I know that $$R^{2} = \frac{\mathbf{{\hat{\boldsymbol\beta '} X ' y}} - n \bar{\mathbf{y}}^{2}}{\mathbf{y'y} - n\bar{\mathbf{y}}^{2}}$$
So my idea was to show that $\mathbf{{\hat{\boldsymbol\beta '} X ' y}}$ is increasing with $p$ (assuming $\mathbf{X}$ is $n$ x $p$) since the rest of the equation is constant wrt $\mathbf{X}$. I've gotten as far as $$\sum\limits_{i=1}^{n}\sum\limits_{j=1}^{p} \hat{\boldsymbol\beta}_j \ x_{ij} \ y_{i}$$That is where I'm stuck.
I think it's best to use matrix notation to answer this. Suppose the original estimate by OLS is $$y=X\beta+u \tag{1}$$ where $X$ is an $n\times p$ matrix of observables, $\beta$ is a $p\times 1$ vector of coefficients obtained by OLS and $u$ is a $p\times 1$ vector of residuals. Now we add a new variable $X_0$ and perform a new OLS estimate $$y=X_0\hat{\beta}_0+X\hat{\beta}+v \tag{2}.$$ Since $\beta$, $\hat{\beta}_0$ and $\hat{\beta}$ are all OLS estimates we know that $u^TX=v^TX_0=v^TX=0$.
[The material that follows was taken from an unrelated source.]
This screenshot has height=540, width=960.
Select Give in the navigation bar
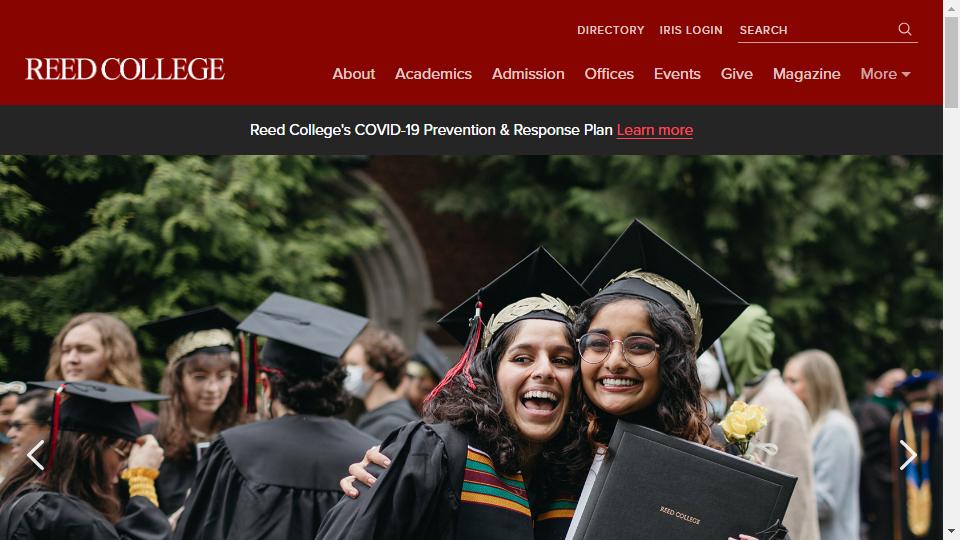737,74
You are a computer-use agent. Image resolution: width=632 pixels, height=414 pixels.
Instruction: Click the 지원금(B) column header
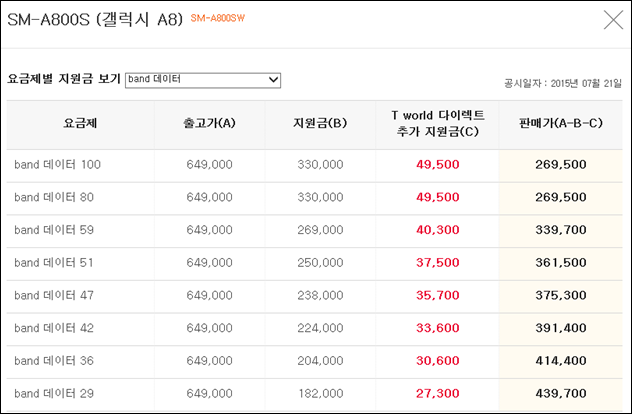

Combine $(1)$ and $(2)$ to get $$X\beta+u=X_0\hat{\beta}_0+X\hat{\beta}+v \tag{3}.$$ If we multiple both sides of $(3)$ by $u^T$ we have $$u^Tu=u^TX_0\hat{\beta}_0+u^Tv.$$ Similarly, multiplying by $v^T$ gives $$v^Tu=v^Tv.$$ This tells us that $$u^TX_0\hat{\beta}_0=u^Tu-v^Tv \tag{4}.$$
Finally,
$ \begin{align*} v^Tv&=(y-X_0\hat{\beta}_0-X\hat{\beta})^T(y-X_0\hat{\beta}_0-X\hat{\beta}) \\ &=(X\beta+u-X_0\hat{\beta}_0-X\hat{\beta})^T(X\beta+u-X_0\hat{\beta}_0-X\hat{\beta})\qquad\text{from $(1)$} \\ &=(X(\beta-\hat{\beta})-X_0\hat{\beta}_0+u)^T(X(\beta-\hat{\beta})-X_0\hat{\beta}_0+u) \\ &=(X(\beta-\hat{\beta})-X_0\hat{\beta}_0)^T(X(\beta-\hat{\beta})-X_0\hat{\beta}_0)+2u^T(X(\beta-\hat{\beta})-X_0\hat{\beta}_0)+u^Tu \\ &=(X(\beta-\hat{\beta})-X_0\hat{\beta}_0)^T(X(\beta-\hat{\beta})-X_0\hat{\beta}_0)-2u^TX_0\hat{\beta}_0+u^Tu \\ &=(X(\beta-\hat{\beta})-X_0\hat{\beta}_0)^T(X(\beta-\hat{\beta})-X_0\hat{\beta}_0)-2(u^Tu-v^Tv)+u^Tu \qquad\text{using $(4)$}\\ &=(X(\beta-\hat{\beta})-X_0\hat{\beta}_0)^T(X(\beta-\hat{\beta})-X_0\hat{\beta}_0)-u^Tu+2v^Tv \\ u^Tu&=(X(\beta-\hat{\beta})-X_0\hat{\beta}_0)^T(X(\beta-\hat{\beta})-X_0\hat{\beta}_0)+v^Tv \\ &\geq v^Tv. \end{align*} $
This says that the new SSE is less than the original SSE. It follows that $R^2$ must increase (weakly).